───── Records to process ─────

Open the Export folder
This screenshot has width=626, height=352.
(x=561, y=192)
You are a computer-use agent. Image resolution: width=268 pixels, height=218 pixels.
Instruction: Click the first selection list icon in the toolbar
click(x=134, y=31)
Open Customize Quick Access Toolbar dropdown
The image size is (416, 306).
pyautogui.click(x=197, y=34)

─────

Task
Copy out the records above word for word, without any changes.

Task output
Open the Export folder
This screenshot has width=626, height=352.
(x=561, y=192)
You are a computer-use agent. Image resolution: width=268 pixels, height=218 pixels.
Instruction: Click the first selection list icon in the toolbar
click(x=134, y=31)
Open Customize Quick Access Toolbar dropdown
The image size is (416, 306).
pyautogui.click(x=197, y=34)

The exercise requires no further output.